ENUNCIADO A → Según el fragmento seleccionado, ¿por qué no llegamos antes, por nosotros mismos, a valorar nuestro medio? Responde en una a tres oraciones.
ENUNCIADO B → En el fragmento seleccionado, ¿qué dice que se los encuentra planeando en pueblos y ciudades de nuestro entorno?
ENUNCIADO C → Devuelve, tal cual aparece en el fragmento seleccionado, el pasaje que empieza con "Hemos vivido en" y sigue hasta "nuestro es mejor.".

══ FRAGMENTO SELECCIONADO ══

Hemos vivido en el engaño, creyendo por complejo que en sus países gozaban más, pero cuando los vemos venir a recrearse en nuestro medio, empezamos a valorarlo. Igual tendríamos que haber llegado por nosotros mismos a esta conclusión, pero nos falló la autoestima y sólo ahora que los encontramos en hordas invasoras por las calles o planeando jubilaciones en pueblos y ciudades de nuestro entorno, se nos ocurre que si prefieren lo nuestro a lo suyo, es porque tal vez lo nuestro es mejor.

═══
══ EXTRACTO DE DATOS ══

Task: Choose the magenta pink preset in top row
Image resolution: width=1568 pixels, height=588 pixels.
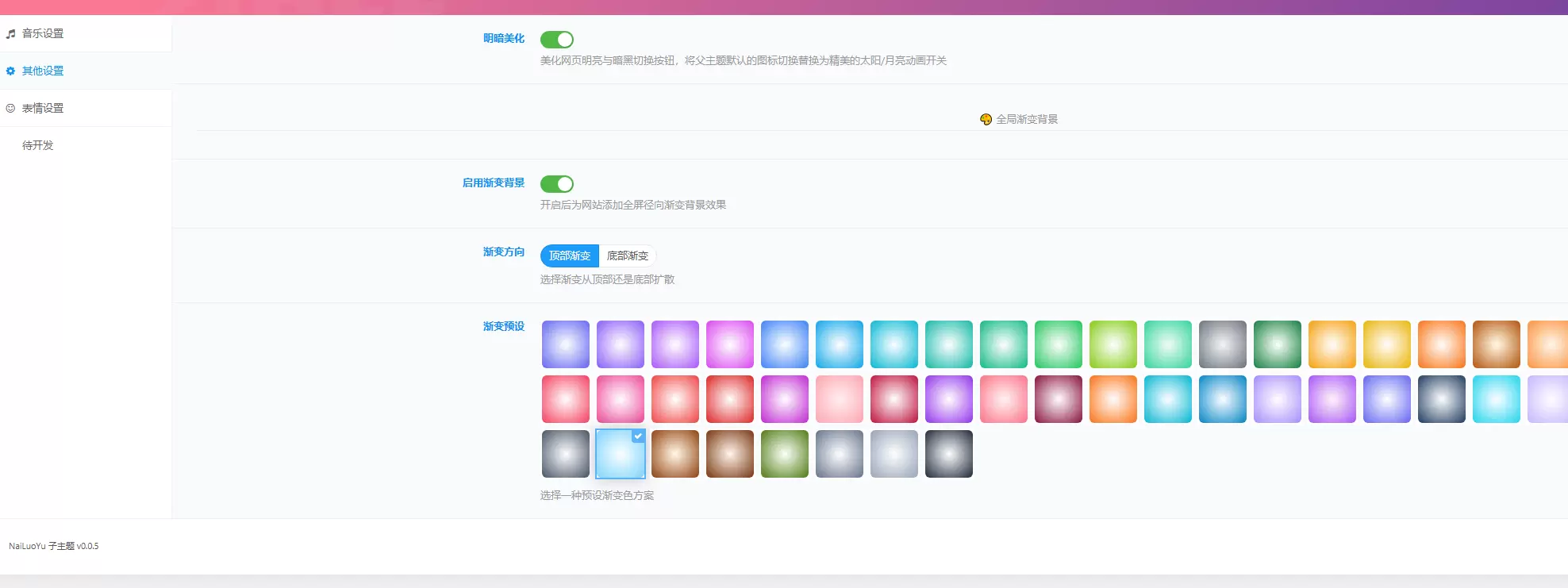Action: pyautogui.click(x=730, y=344)
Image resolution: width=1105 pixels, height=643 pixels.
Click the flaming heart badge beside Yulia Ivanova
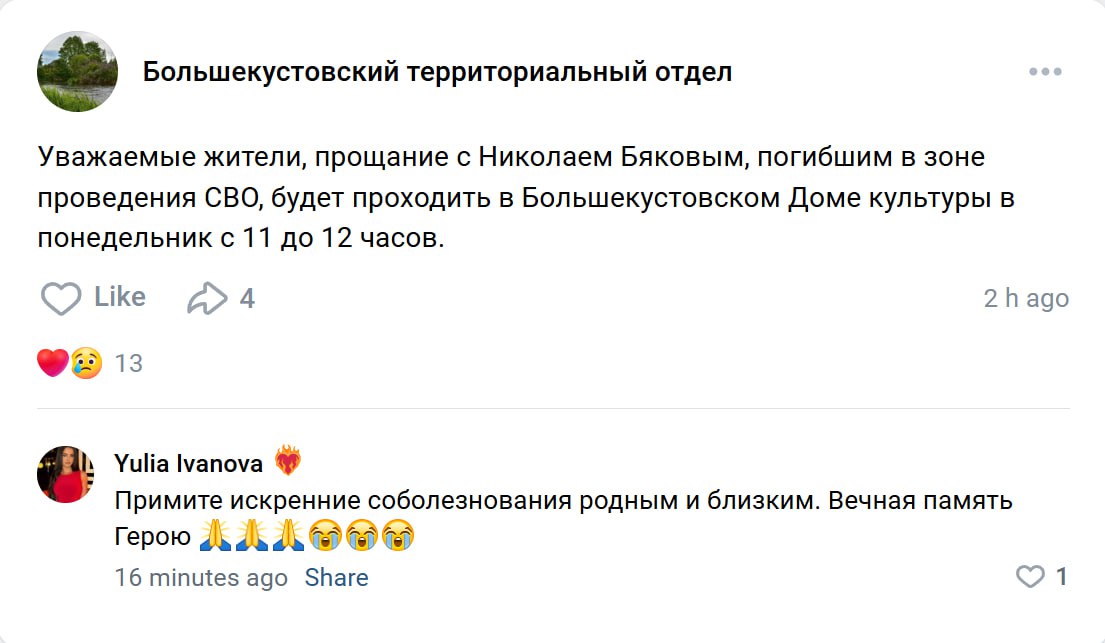[288, 462]
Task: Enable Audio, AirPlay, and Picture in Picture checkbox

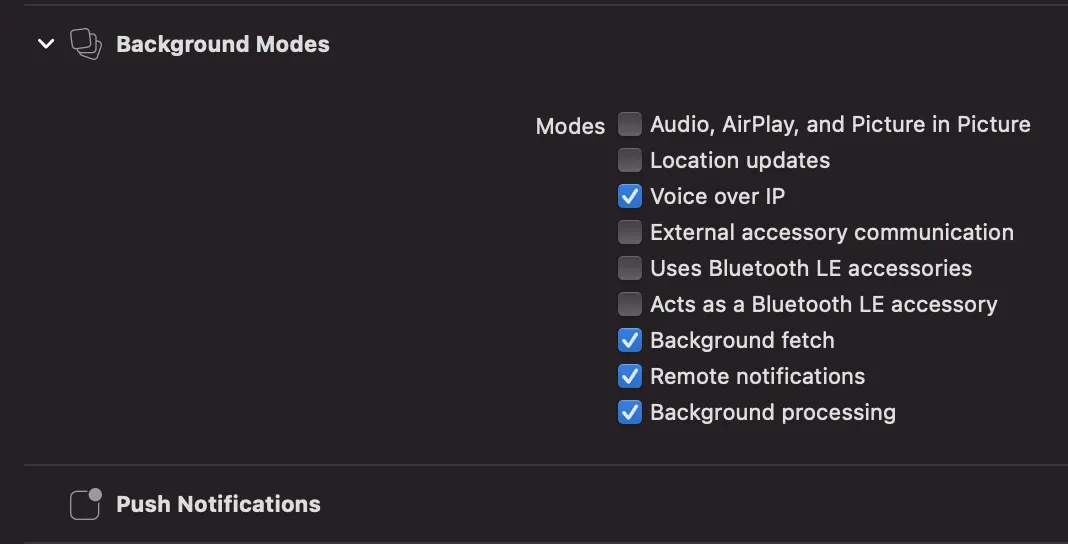Action: point(629,124)
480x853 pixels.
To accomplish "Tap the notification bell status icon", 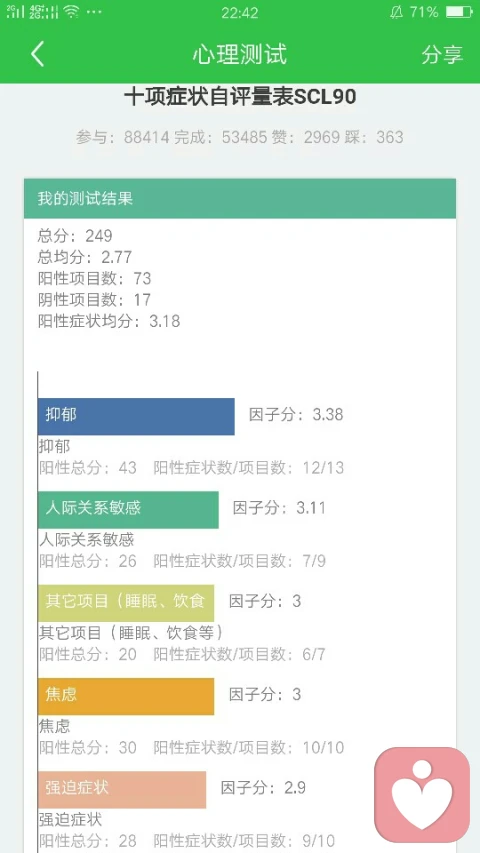I will click(396, 12).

═══

SOLUCIÓN A → No llegamos antes a esa conclusión porque nos falló la autoestima. Por complejo, creíamos que en sus países se gozaba más, y solo empezamos a valorar lo nuestro al verlos venir a recrearse en nuestro medio.

SOLUCIÓN B → Jubilaciones.

SOLUCIÓN C →
Hemos vivido en el engaño, creyendo por complejo que en sus países gozaban más, pero cuando los vemos venir a recrearse en nuestro medio, empezamos a valorarlo. Igual tendríamos que haber llegado por nosotros mismos a esta conclusión, pero nos falló la autoestima y sólo ahora que los encontramos en hordas invasoras por las calles o planeando jubilaciones en pueblos y ciudades de nuestro entorno, se nos ocurre que si prefieren lo nuestro a lo suyo, es porque tal vez lo nuestro es mejor.